◆ Página ◆
Os trabalhadores rurais não seriam pagos apenas com salários, mas também mediante “remuneração de qualquer espécie”, como oferta de moradia e alimentação
por Frei Betto* para Brasil 247 - Sociedade e o Congresso Nacional Descontrolado
Não
satisfeito com a reforma trabalhista que retira direitos dos trabalhadores e
favorece interesses dos patrões, o deputado federal Nilson Leitão (PSDB-MT),
líder da bancada ruralista, encaminhou projeto que reintroduz no Brasil a
neoescravatura.
A
proposta é de estarrecer: os trabalhadores rurais não seriam pagos apenas com
salários, mas também mediante “remuneração de qualquer espécie”, como oferta de
moradia e alimentação.
Esse
descaso com os direitos humanos é um retrocesso civilizatório. Se aprovado o
projeto, fazendeiros que só têm olhos para suas contas bancárias dirão ao
empregado: “Vou lhe fornecer casa e comida. E este será o pagamento pelo seu
trabalho, uma vez que vai morar e comer de graça.”

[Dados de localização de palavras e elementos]
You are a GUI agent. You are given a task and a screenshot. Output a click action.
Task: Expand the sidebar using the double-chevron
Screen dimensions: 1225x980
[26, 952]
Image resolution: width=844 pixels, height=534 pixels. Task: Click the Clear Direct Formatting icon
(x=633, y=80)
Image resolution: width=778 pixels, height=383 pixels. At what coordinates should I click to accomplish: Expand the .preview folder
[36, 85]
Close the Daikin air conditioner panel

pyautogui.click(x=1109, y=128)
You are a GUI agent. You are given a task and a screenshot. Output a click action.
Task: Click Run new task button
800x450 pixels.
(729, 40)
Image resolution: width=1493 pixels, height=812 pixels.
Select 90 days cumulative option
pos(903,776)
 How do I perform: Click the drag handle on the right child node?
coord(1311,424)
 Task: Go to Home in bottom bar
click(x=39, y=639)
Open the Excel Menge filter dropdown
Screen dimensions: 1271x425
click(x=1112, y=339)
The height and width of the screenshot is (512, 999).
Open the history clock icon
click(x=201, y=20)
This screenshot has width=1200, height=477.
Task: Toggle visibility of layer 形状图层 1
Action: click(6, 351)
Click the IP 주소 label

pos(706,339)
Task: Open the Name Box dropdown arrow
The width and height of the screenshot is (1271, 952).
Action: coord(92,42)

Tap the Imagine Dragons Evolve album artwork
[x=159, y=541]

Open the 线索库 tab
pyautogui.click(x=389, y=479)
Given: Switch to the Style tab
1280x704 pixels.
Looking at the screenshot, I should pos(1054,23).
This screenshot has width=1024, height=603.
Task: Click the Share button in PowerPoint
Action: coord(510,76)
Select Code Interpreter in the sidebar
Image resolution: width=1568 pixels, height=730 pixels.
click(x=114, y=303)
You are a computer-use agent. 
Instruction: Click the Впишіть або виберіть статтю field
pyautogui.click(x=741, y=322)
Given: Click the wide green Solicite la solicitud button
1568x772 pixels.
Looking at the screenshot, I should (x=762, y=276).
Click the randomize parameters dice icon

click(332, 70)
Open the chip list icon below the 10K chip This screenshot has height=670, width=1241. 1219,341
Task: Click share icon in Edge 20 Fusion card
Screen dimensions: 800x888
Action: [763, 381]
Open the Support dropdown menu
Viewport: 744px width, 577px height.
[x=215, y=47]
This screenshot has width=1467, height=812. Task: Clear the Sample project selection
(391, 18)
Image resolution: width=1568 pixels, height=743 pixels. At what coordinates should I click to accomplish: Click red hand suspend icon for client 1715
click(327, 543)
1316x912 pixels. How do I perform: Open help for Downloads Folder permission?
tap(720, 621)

◆ Detalhes da tarefa ◆
Segundo a página, quem encaminhou o projeto e de qual bancada essa pessoa é líder?

◆ Resultado da tarefa ◆
O deputado federal Nilson Leitão (PSDB-MT), líder da bancada ruralista.